20 avril 2011

Du Niveau de Productivité en Estonie

Ce graph, tiré de The Economist est titré: "The productivity gap - Pay peanuts, work like monkeys"

S'il s'agit simplement d'un constat sans réelle analyse, le graphique comparant les niveaux de productivité des pays de l'est et de l'ouest est malheureusement extrêmement révélateur et montre que la fameuse "convergence" (les pays de l'est devant rattraper les pays développés de l'ouest) va encore prendre un certain temps. Sur le graphique, la productivité est fonction de la valeur (en euros) créée par heure travaillée et calculée sur le dernier trimestre 2010. Les résultats sont très intéressants.

Cocorico! Tout d'abord, on remarquera que malgré toute la mauvaise presse que l'on fait à la France sur les grèves, les 35 heures (où ça?)... nous conservons toujours un des meilleurs niveaux de productivité en Europe - et dans le monde.

Patriotisme mis à part, on observe que les pays de l'est ont des niveaux de productivité situés entre 5 et 10 euros (sauf Bulgarie, Roumanie) par heure travaillée alors que les pays de l'ouest (sauf Espagne, Italie) oscillent entre 35 et 45 euros.

Pourquoi un telle différence?

Les explications sont, je pense, multiples.
Si une bonne partie du transfert de compétences à été réalisée, il est évident que la partie la plus sensible reste dans les pays de l'ouest -certains pays ayant cependant développé leurs propres compétences (technologies de l'information en Estonie par exemple).

En termes d'infrastructures, le retard est abyssal. Un exemple révélateur, le transport. Cherchez une autoroute digne de ce nom en Estonie (une route sur laquelle il est possible de rouler à plus de 90km/h toute l'année), vous n'en trouverez pas. Une ligne de chemin de fer "rapide", inconnue au bataillon.
Des projets sont en cours mais l'autoroute reliant les deux principales villes du pays se fait encore et toujours attendre (j'en entends parler depuis 2005!). Pendant ce temps, il faut presque 3 heures pour faire les 188 km séparant les deux villes! Même histoire pour Tallinn-Riga: 311km, 4h30 de trajet! Et je ne vais pas non plus m'étaler sur la qualité des routes, totalement défoncées après les longs hivers. Mais comment font les Suédois, les Finlandais..?

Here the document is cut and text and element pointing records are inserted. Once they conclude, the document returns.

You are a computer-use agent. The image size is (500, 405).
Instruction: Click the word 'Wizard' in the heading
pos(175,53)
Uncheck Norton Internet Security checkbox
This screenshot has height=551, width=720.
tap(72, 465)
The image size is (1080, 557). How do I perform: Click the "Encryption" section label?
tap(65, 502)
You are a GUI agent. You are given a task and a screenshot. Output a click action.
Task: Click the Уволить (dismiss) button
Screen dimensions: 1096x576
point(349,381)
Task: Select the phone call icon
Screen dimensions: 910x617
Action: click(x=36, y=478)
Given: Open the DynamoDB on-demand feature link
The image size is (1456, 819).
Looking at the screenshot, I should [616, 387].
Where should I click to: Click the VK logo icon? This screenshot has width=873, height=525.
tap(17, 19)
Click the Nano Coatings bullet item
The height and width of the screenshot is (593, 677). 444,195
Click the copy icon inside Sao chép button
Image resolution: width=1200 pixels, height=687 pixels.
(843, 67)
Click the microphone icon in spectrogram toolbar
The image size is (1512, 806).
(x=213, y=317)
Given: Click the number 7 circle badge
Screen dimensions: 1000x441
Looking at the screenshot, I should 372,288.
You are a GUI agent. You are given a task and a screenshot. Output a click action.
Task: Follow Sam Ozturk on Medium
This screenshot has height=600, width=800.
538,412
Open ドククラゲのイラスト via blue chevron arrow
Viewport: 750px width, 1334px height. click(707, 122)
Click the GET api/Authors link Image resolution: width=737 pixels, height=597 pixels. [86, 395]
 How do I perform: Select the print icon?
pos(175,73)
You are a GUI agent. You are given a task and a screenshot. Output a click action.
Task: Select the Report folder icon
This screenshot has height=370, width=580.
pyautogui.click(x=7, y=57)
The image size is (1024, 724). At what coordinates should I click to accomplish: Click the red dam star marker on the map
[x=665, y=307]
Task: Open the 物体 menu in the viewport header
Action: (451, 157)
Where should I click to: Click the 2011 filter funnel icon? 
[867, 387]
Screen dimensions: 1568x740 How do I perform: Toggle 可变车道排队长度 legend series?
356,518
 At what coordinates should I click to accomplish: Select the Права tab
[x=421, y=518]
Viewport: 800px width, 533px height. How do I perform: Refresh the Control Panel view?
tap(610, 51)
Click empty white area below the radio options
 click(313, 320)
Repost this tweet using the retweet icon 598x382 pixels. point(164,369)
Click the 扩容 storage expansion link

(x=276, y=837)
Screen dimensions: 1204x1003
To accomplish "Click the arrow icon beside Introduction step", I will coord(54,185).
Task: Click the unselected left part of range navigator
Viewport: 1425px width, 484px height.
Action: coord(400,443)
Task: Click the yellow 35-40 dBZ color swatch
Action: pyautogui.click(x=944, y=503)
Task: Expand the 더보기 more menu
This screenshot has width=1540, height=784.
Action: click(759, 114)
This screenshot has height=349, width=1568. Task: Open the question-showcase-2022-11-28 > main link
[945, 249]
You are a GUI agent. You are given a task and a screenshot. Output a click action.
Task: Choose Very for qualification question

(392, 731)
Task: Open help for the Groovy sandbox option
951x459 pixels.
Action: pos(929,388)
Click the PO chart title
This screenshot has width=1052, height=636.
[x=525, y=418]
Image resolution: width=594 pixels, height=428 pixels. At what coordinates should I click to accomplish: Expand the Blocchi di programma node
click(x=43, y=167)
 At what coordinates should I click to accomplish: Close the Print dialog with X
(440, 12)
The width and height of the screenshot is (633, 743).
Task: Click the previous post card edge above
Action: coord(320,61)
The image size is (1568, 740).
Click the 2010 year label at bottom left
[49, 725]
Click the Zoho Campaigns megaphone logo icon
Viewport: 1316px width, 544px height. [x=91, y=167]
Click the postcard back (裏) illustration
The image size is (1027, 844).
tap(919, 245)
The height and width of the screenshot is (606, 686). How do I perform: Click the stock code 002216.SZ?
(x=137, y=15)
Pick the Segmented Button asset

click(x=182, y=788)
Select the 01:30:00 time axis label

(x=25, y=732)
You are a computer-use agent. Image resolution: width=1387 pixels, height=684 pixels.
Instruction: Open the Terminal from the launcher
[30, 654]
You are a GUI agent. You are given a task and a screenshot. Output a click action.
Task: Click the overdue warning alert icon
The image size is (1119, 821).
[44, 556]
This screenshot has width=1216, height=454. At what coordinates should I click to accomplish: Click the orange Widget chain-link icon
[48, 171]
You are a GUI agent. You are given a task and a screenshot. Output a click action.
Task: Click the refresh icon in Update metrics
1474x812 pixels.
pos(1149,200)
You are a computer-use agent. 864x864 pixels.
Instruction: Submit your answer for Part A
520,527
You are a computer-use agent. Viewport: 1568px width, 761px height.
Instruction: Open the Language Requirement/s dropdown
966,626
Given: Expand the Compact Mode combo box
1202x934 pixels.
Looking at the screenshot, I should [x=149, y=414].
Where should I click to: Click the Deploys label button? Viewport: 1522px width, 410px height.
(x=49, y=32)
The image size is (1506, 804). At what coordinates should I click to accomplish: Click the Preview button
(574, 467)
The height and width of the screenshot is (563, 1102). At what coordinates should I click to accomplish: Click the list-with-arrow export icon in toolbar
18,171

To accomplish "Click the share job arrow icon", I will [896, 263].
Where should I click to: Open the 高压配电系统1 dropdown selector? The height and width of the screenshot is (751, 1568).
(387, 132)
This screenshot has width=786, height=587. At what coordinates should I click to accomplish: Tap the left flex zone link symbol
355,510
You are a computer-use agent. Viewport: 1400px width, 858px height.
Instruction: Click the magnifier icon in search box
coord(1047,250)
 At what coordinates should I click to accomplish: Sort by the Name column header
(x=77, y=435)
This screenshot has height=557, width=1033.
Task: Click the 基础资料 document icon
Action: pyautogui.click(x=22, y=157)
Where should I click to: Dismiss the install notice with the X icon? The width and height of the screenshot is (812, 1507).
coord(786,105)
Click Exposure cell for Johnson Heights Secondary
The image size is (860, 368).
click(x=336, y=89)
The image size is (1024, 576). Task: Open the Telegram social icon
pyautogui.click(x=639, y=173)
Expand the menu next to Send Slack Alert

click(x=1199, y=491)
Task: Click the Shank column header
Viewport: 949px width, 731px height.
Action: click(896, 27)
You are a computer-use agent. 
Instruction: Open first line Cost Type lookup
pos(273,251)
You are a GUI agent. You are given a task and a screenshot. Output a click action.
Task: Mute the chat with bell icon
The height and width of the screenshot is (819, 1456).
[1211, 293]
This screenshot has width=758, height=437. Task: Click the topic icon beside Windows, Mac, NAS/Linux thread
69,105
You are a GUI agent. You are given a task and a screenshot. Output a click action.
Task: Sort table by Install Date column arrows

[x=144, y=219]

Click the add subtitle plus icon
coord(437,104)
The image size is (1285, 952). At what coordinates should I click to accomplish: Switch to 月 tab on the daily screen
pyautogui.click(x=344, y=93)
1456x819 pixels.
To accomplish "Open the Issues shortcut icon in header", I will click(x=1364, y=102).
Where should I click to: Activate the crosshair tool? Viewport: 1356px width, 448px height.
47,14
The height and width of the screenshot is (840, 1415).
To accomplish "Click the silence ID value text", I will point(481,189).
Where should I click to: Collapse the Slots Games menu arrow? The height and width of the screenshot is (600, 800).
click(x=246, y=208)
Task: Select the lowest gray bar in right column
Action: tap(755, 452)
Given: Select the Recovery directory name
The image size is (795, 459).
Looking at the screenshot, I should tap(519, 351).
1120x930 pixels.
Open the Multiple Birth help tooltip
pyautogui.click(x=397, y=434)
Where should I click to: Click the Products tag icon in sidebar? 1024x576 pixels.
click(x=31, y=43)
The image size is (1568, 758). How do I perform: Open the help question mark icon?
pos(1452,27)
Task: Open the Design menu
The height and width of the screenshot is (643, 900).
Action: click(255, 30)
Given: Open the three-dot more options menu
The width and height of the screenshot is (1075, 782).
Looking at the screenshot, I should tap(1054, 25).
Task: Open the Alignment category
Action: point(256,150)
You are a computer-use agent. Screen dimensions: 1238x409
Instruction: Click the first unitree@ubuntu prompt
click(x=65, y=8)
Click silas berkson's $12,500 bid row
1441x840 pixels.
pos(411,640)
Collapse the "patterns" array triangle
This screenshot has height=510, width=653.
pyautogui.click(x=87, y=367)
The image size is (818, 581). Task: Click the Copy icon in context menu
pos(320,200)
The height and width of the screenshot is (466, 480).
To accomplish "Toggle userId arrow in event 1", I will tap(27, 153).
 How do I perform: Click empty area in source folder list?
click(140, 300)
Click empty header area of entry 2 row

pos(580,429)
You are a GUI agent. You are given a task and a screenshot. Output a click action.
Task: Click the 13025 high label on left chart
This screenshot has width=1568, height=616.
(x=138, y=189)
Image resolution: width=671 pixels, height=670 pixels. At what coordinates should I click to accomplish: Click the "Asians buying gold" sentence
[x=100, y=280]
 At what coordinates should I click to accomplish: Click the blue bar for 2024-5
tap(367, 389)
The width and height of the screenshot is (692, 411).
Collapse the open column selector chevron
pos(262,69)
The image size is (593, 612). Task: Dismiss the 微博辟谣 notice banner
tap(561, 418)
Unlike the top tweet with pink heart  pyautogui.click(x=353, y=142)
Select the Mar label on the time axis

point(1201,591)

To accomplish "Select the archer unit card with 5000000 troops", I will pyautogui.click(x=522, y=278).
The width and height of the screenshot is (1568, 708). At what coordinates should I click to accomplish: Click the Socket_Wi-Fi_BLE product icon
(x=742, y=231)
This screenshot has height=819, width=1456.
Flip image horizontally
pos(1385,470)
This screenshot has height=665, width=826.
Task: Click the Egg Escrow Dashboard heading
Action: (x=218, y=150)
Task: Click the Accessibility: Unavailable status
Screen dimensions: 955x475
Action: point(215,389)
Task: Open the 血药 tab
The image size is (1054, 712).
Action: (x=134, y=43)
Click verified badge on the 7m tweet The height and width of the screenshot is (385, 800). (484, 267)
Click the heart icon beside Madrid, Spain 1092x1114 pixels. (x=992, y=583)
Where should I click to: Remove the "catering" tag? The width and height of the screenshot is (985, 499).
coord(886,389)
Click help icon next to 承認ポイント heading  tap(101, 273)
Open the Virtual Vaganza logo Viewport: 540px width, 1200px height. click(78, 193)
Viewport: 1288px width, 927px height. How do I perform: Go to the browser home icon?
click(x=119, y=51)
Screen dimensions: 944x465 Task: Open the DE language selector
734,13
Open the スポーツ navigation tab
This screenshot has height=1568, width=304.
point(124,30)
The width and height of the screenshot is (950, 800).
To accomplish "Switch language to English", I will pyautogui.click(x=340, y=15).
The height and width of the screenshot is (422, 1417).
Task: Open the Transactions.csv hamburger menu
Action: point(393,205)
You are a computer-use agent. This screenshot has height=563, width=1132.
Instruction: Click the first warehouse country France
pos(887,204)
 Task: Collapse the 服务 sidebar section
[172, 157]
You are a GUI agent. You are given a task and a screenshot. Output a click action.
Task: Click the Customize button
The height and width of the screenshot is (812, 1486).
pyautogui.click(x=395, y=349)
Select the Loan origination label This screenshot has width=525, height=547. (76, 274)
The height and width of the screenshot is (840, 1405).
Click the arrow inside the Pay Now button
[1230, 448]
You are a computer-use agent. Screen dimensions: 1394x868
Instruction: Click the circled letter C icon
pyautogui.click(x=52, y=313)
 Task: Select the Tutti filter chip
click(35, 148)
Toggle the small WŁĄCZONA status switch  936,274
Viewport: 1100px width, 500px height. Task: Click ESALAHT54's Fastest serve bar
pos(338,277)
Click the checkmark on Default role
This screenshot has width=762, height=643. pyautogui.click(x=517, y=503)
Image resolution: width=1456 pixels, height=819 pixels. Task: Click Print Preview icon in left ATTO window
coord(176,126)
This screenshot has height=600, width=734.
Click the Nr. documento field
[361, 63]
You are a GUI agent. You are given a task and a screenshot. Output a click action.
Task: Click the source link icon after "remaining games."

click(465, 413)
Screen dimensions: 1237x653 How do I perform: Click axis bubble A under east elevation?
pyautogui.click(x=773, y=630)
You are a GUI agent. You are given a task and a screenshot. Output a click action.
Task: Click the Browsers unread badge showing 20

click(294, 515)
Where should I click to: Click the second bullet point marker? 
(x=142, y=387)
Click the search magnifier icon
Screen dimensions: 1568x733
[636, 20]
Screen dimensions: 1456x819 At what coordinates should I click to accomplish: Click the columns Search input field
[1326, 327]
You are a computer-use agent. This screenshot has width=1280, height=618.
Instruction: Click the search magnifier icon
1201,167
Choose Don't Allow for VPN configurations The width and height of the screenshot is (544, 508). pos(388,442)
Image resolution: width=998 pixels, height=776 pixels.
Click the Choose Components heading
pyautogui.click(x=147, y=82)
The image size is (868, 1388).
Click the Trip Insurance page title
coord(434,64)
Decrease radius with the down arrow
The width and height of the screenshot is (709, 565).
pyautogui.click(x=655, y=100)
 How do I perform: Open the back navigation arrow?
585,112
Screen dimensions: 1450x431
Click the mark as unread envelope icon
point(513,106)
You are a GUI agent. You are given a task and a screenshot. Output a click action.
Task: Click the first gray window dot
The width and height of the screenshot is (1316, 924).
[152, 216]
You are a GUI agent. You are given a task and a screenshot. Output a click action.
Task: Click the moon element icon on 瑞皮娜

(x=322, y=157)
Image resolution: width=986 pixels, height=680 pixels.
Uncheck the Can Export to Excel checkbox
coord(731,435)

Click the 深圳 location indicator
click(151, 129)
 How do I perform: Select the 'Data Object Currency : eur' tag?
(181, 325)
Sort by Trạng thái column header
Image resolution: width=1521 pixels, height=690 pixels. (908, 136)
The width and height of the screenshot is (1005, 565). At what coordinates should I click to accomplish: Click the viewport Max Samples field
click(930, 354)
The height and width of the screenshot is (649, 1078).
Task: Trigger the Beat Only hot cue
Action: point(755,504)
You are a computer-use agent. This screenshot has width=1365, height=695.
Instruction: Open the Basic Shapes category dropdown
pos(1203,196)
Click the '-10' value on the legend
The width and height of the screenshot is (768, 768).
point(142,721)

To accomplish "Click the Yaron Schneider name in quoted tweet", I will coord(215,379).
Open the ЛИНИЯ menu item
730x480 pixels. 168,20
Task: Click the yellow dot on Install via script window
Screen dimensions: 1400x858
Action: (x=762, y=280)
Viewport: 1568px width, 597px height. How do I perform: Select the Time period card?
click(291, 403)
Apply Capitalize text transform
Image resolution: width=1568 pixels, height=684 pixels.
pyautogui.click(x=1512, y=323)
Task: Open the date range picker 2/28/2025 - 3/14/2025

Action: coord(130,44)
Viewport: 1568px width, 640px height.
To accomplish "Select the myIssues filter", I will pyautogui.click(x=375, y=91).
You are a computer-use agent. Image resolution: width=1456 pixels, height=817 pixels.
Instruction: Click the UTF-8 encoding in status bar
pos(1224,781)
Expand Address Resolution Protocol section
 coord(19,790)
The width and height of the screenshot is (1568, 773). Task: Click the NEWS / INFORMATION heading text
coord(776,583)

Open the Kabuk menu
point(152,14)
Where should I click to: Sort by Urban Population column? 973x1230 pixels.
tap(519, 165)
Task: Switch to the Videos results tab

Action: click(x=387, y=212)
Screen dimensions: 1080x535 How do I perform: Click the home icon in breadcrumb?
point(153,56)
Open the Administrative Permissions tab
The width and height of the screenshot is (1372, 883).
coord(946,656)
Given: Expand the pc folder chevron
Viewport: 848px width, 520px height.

Une autre différence important se situe au niveau culturel. Ayant travaillé en France et en Estonie à des postes assez similaires, la différence est flagrante! Seul en France pour effectuer mon travail de "webmarketeur", j'ai aujourd'hui une équipe de 3 personnes pour effectuer quasiment le même travail. Autant dire que la productivité est divisée par 4. Tiens, c'est exactement ce que l'on retrouve sur le graphique... intéressant.
Un exemple parmi d'autres, mais j'aurai aussi bien pu parler du temps de travail hebdomadaire - et notamment du temps effectif de travail: 35 heures en France ne valent pas 40 heures en Estonie.

Héritage du communisme? Philosophie du travail? Toujours est-il que l'impact sur la productivité est énorme!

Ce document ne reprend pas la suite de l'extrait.